It is with great pleasure that we present this issue of The Ochsner Journal dedicated to deep vein thrombosis and pulmonary embolism. The guiding force for this issue was Dr. Frank Kazmier, who has recently made a career move to the Mayo Clinic in Scottsdale, Arizona. We thank Frank for his hard work in getting this excellent issue together and wish him success at this new location.
As with past topical issues of The Ochsner Journal, we begin with a concise overview of the entity in question. Dr. Michael Jaff, a well-recognized figure in the area of venous thromboembolism, is Director of Vascular Medicine at the renowned Heart and Vascular Institute at Morristown, New Jersey. Dr. Jaff lays particular emphasis on how diagnosis and management of this disorder have changed over the past 10 years. This serves as a background for a fascinating account of the history behind the surgical management of pulmonary embolic disease by Drs. Michael McFadden and John Ochsner. From reading their article, one can quickly understand Dr. Alton Ochsner's valuable contribution to this area. He was the first to point out that in the average instance the seemingly direct approach of pulmonary embolectomy was inherently dangerous and more appropriate attention needed to be given to the prophylaxis of pulmonary embolism by ligating the inferior vena cava on the cardiac side of the clot. The current practice of vena caval interruption has been modified in many ways since the initial surgical experiences, but it should be noted that it was first advocated by Drs. Alton Ochsner and his star pupil, Micheal DeBakey, during the early 1930s, and the general principle has withstood the test of time.
The diagnosis of deep vein thrombosis has been greatly facilitated by Doppler spectral analysis, and Drs. DiVittorio and colleagues of the Department of Radiology describe the Ochsner protocol as well as the accuracy of this technique. The authors point out that CT venography may even enhance the diagnostic yield in certain patients, such as the very obese, which I would parenthetically add is not an uncommon problem in the United States! Further expansion of the usefulness of CT imaging as a means of assessing pulmonary vasculature and determining the presence of thrombus in the lower extremities is aptly discussed by Dr. Olsan and colleagues in the Department of Radiology. The authors point out that multicenter trials will be necessary to answer some of the remaining questions, but at the very least CT certainly seems to be a promising alternative in situations where the V/Q scan is indeterminate for pulmonary embolism.

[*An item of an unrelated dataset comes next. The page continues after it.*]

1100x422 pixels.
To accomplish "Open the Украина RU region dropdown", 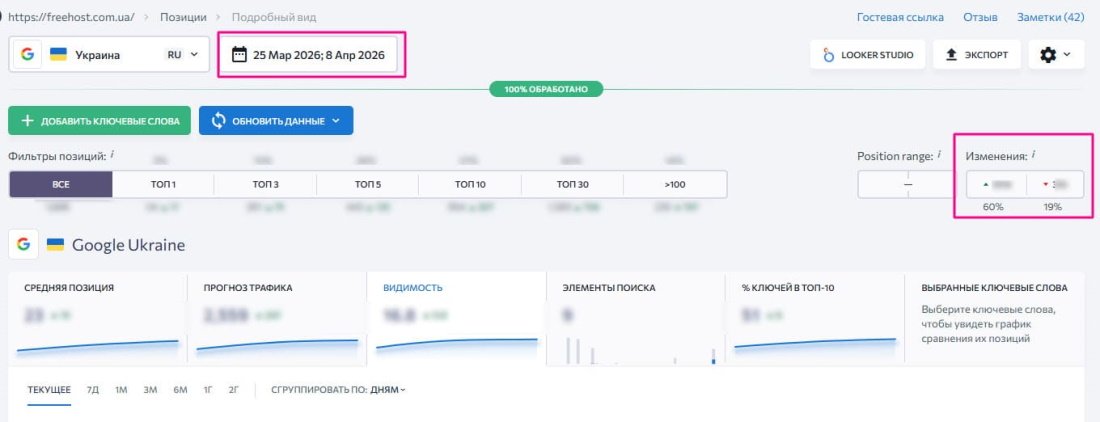I will 109,55.
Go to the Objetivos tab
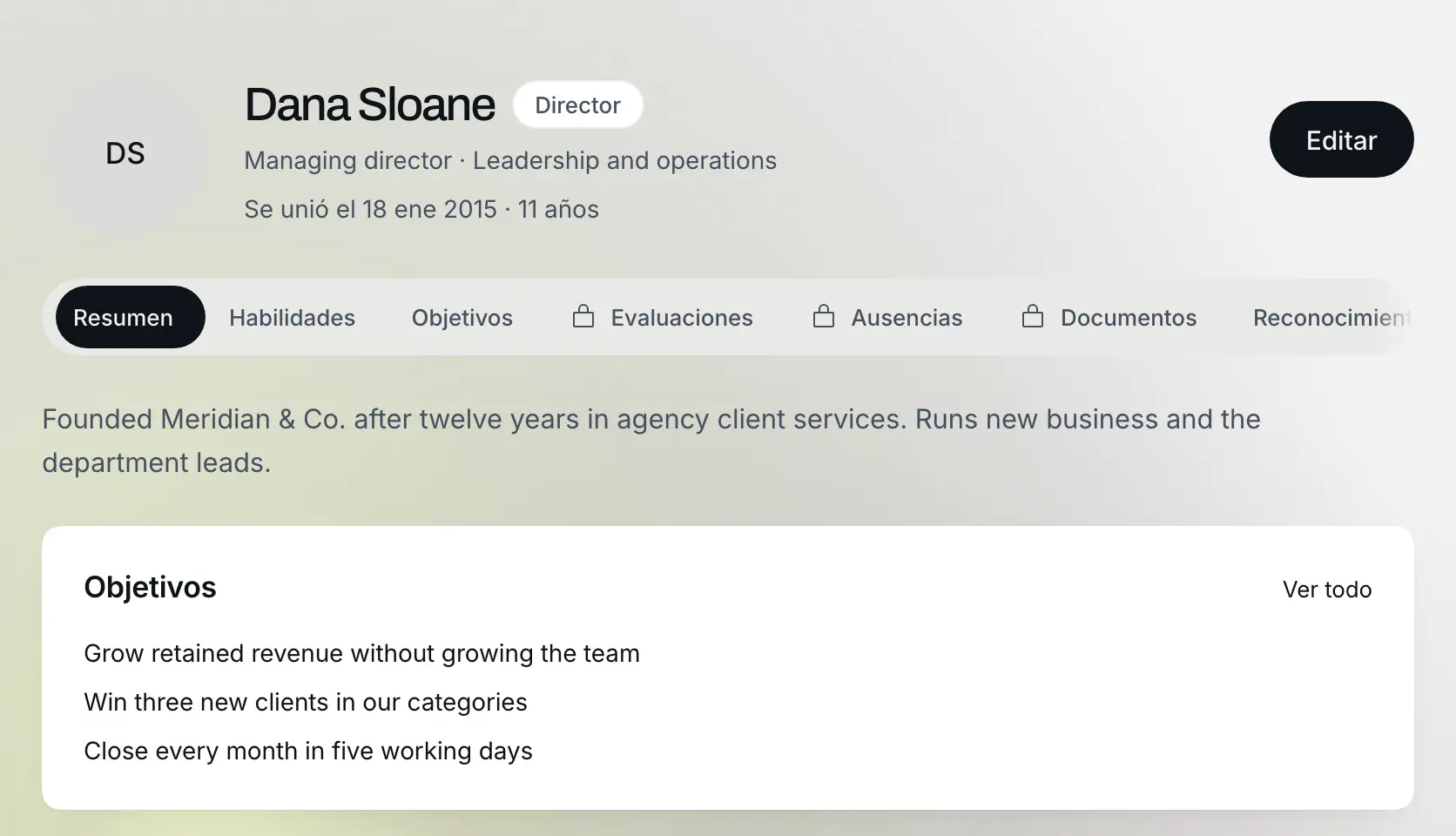This screenshot has width=1456, height=836. click(462, 318)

Dr. Stephen Deitelzweig has a longstanding interest in this important medical area, and he discusses the gradient of risk for pulmonary embolism in surgical patients. He logically points out that the intensity of the preventive measures should run parallel to the risk status. His article is a pragmatic review of current medical therapy regimens for prevention of venous thromboembolism. There will always be some failures of prophylaxis, however, and that is why the subsequent article by Drs. Subramaniam and White of the Department of Cardiology is extremely important. The authors allow the reader a glimpse of the medical and mechanical approaches that may be taken to dissolve clots once pulmonary embolism or deep venous thrombosis has been detected.
At Ochsner, the success of long-term medical prophylaxis of deep vein thrombosis is based upon a team effort and employs computer interventions for tracking the coagulation status of patients. The article by Annette Barrios and colleagues of the Ochsner Heart and Vascular Institute describes the system efficiencies that have been put in place. As the authors point out, the effective use of clinical pharmacists, the development of a locally designed computer software program, and direct telephone contact with patients are the underpinnings of a comprehensive and successful program.
Drs. Michael Conners and Samuel Money then describe the mechanisms of action of unfractionated and low molecular weight heparin. All current therapies have their limitations, and the authors describe several exciting new approaches (the synthetic heparins) in some detail and leave us with the hope that an oral formulation of heparin may be on the horizon.
Rounding out this issue is a vignette of Alton Ochsner by Dr. Hector Ventura. This includes several personal observations by Dr. Ochsner's contemporaries and pupils. The life and legacy of this outstanding physician continue to be an inspiration for us all.
We believe we have an outstanding issue for you and hope that you enjoy reading it.